Extract every line of the records below, reproducing each one word for word.

(Part of a data file)
--------

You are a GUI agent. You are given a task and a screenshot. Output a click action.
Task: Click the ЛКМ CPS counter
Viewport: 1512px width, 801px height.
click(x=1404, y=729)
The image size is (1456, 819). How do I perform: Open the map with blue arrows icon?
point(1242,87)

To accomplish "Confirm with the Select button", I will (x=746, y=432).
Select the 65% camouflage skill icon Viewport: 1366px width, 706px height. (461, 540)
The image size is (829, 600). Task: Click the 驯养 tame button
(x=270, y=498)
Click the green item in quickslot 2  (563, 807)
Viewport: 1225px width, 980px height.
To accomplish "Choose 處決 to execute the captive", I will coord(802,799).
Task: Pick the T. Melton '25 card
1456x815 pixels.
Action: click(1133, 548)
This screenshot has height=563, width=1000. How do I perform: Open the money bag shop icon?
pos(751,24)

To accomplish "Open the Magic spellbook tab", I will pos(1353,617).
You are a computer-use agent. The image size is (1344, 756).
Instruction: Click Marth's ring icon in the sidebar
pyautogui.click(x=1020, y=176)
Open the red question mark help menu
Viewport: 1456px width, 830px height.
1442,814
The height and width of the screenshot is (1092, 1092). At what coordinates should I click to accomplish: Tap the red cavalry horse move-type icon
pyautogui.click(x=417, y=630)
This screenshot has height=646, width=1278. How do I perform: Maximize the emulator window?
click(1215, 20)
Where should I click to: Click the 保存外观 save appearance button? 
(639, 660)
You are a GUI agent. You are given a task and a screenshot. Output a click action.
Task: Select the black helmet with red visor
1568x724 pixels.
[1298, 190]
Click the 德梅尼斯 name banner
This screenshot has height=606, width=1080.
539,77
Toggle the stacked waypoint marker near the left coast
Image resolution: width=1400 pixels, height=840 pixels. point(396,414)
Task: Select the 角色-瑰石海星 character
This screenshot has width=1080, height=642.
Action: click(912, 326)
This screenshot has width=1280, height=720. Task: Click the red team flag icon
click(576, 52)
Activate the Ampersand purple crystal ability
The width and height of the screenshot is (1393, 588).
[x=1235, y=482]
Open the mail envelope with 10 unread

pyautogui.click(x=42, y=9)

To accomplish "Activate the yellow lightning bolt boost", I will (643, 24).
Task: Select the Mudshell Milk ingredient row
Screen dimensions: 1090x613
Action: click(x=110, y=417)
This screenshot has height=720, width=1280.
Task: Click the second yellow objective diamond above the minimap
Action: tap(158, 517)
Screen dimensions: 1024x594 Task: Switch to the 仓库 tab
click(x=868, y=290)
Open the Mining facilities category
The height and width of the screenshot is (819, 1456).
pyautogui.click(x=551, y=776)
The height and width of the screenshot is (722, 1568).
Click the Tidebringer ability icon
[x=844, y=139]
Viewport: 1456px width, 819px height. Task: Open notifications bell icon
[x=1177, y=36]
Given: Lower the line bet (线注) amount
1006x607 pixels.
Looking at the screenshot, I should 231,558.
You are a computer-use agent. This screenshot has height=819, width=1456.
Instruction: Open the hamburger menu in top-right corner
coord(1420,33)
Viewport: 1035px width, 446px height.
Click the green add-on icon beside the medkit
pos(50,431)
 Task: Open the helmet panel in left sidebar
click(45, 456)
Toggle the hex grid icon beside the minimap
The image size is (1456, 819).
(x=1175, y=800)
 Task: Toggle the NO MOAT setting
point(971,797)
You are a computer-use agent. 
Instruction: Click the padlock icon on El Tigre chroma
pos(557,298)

--------

» **FINAL RESULT**:
You are a GUI agent. You are given a task and a screenshot. Output a click action.
Task: Click the ЛКМ CPS counter
Viewport: 1512px width, 801px height.
click(x=1404, y=729)
The image size is (1456, 819). How do I perform: Open the map with blue arrows icon?
point(1242,87)

To accomplish "Confirm with the Select button", I will (x=746, y=432).
Select the 65% camouflage skill icon Viewport: 1366px width, 706px height. (461, 540)
The image size is (829, 600). Task: Click the 驯养 tame button
(x=270, y=498)
Click the green item in quickslot 2  (563, 807)
Viewport: 1225px width, 980px height.
To accomplish "Choose 處決 to execute the captive", I will coord(802,799).
Task: Pick the T. Melton '25 card
1456x815 pixels.
Action: click(1133, 548)
This screenshot has height=563, width=1000. How do I perform: Open the money bag shop icon?
pos(751,24)

To accomplish "Open the Magic spellbook tab", I will pos(1353,617).
You are a computer-use agent. The image size is (1344, 756).
Instruction: Click Marth's ring icon in the sidebar
pyautogui.click(x=1020, y=176)
Open the red question mark help menu
Viewport: 1456px width, 830px height.
1442,814
The height and width of the screenshot is (1092, 1092). At what coordinates should I click to accomplish: Tap the red cavalry horse move-type icon
pyautogui.click(x=417, y=630)
This screenshot has height=646, width=1278. How do I perform: Maximize the emulator window?
click(1215, 20)
Where should I click to: Click the 保存外观 save appearance button? 
(639, 660)
You are a GUI agent. You are given a task and a screenshot. Output a click action.
Task: Select the black helmet with red visor
1568x724 pixels.
[1298, 190]
Click the 德梅尼斯 name banner
This screenshot has height=606, width=1080.
539,77
Toggle the stacked waypoint marker near the left coast
Image resolution: width=1400 pixels, height=840 pixels. point(396,414)
Task: Select the 角色-瑰石海星 character
This screenshot has width=1080, height=642.
Action: click(912, 326)
This screenshot has width=1280, height=720. Task: Click the red team flag icon
click(576, 52)
Activate the Ampersand purple crystal ability
The width and height of the screenshot is (1393, 588).
[x=1235, y=482]
Open the mail envelope with 10 unread

pyautogui.click(x=42, y=9)

To accomplish "Activate the yellow lightning bolt boost", I will (643, 24).
Task: Select the Mudshell Milk ingredient row
Screen dimensions: 1090x613
Action: click(x=110, y=417)
This screenshot has height=720, width=1280.
Task: Click the second yellow objective diamond above the minimap
Action: tap(158, 517)
Screen dimensions: 1024x594 Task: Switch to the 仓库 tab
click(x=868, y=290)
Open the Mining facilities category
The height and width of the screenshot is (819, 1456).
pyautogui.click(x=551, y=776)
The height and width of the screenshot is (722, 1568).
Click the Tidebringer ability icon
[x=844, y=139]
Viewport: 1456px width, 819px height. Task: Open notifications bell icon
[x=1177, y=36]
Given: Lower the line bet (线注) amount
1006x607 pixels.
Looking at the screenshot, I should 231,558.
You are a computer-use agent. This screenshot has height=819, width=1456.
Instruction: Open the hamburger menu in top-right corner
coord(1420,33)
Viewport: 1035px width, 446px height.
Click the green add-on icon beside the medkit
pos(50,431)
 Task: Open the helmet panel in left sidebar
click(45, 456)
Toggle the hex grid icon beside the minimap
The image size is (1456, 819).
(x=1175, y=800)
 Task: Toggle the NO MOAT setting
point(971,797)
You are a computer-use agent. 
Instruction: Click the padlock icon on El Tigre chroma
pos(557,298)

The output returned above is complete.